* **Text provided**
··········

Some months ago, Nigeria saw the spectacle of a federal minister marching troops to Lagos State to stop workers on a Lagos state project – because, according to the minister, the sea-side location of the project was federal property. A small local company in Osun State was dredging sand near a local river for a local construction job; and federal officials went there to stop them and to tell them that, to be able to get the sand, they must apply to Abuja for a license. 

 

The Niger Delta produces most of the revenues upon which all the Nigerian empire of corruption rests; but the states of the Niger Delta are about the most neglected and most brutalized in Nigeria. After the states of the Niger Delta, Lagos State commands the richest resources and revenues in Nigeria. From VAT alone (value-added tax on businesses operating in Lagos), Lagos State earns hundreds of billions of Naira per annum; but the Federal Government takes it all and later sends back a little part of it – meaning that the Federal Government is robbing Lagos heavily every year. 

 

Droughts and the expanding desert have been blasting our cattle-herding folks in the far North for decades. Many who have lost their cattle have become gangs of cattle thieves, and their attacks on the rest, together with losses of grazing land, have been pushing large numbers of cattle herders southwards, resulting in violent clashes between cattle herders and farming folks far to the South (especially in the Southwest and Southeast). Nigeria’s corruption-ridden federal authorities have had no respectable answer to this growing chain of disasters.

··········

* **Collected material**

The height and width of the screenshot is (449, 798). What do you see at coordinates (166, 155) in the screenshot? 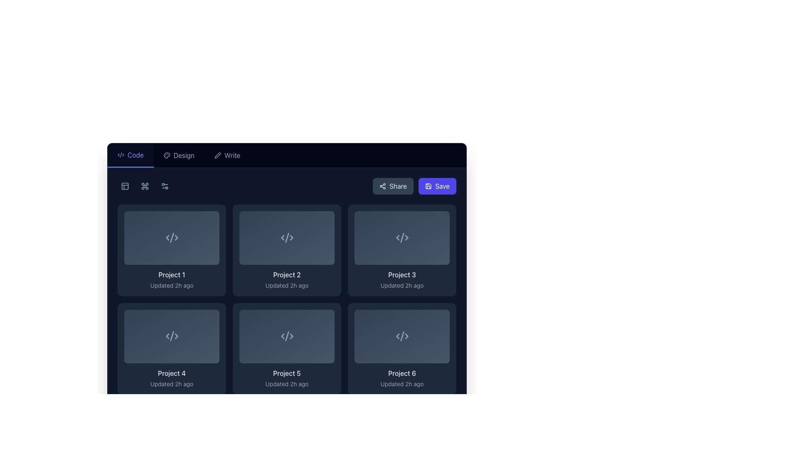
I see `the SVG icon representing a palette, located towards the top left corner of the interface` at bounding box center [166, 155].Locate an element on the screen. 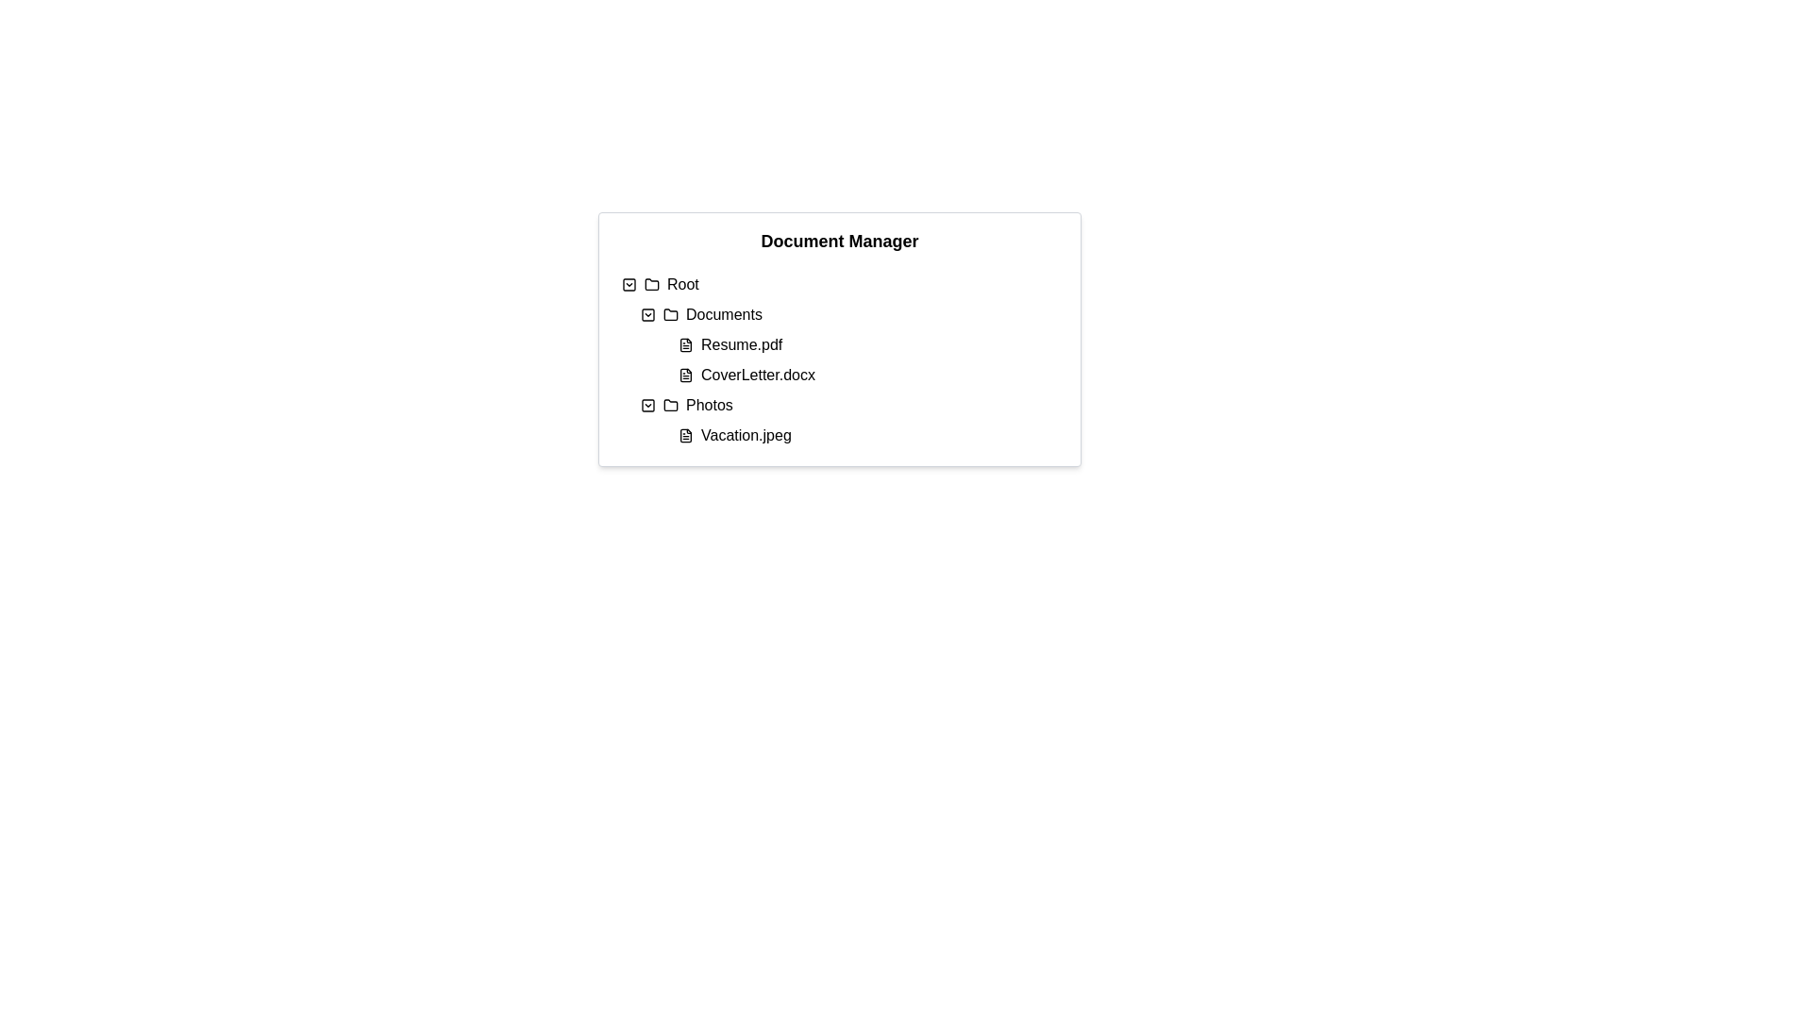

··········

* **Exercise requirements**
1. Print the part of the passage on Nigeria's federal government starting at "The Niger Delta produces" and ending at "heavily every year.", word for word.
2. Carry the passage on Nigeria's federal government forward from its last sentence.
The lines above are separate from the passage on Nigeria's federal government.

* **Answers by task**
1.
The Niger Delta produces most of the revenues upon which all the Nigerian empire of corruption rests; but the states of the Niger Delta are about the most neglected and most brutalized in Nigeria. After the states of the Niger Delta, Lagos State commands the richest resources and revenues in Nigeria. From VAT alone (value-added tax on businesses operating in Lagos), Lagos State earns hundreds of billions of Naira per annum; but the Federal Government takes it all and later sends back a little part of it – meaning that the Federal Government is robbing Lagos heavily every year.

2.
President Buhari needs to recognize very quickly, therefore, that the real task that must be done to effect change in Nigeria is to shear down the excessive powers and resource control now vested in the Federal Government. It is worth repeating that the excessive accumulation of powers and resource control in the hands of the Federal Government is the first major corruption, and the source of all other kinds of corruption, in Nigeria.  As fast as possible, we must restore the energy of regional and local initiatives and enterprise in our country – and to do this we must have viable states, and we must take away much of the power and resource control now vested in the Federal Government and give them to the viable states. If these things are not done, any change that Buhari may carry out would be merely cosmetic – and corruption will return in full strength.  

 

When Dr. Goodluck Jonathan became our President, there was great hope that he would lead our country to whittle down the Federal Government and lead us into a proper and rational federation. The hopes were high because he came from the Niger Delta, the region that has always led the resistance to excessive federal resource control. But he was just too happy to find himself swimming in federal power and money. At best, his thinking was that he must enable the Niger Delta elite to get bountiful shares from the federal corruption. But we believe we can expect better from Buhari. We believe that he does understand what Nigeria represents – for us Nigerian citizens, for the Black man in the world, and for Africa.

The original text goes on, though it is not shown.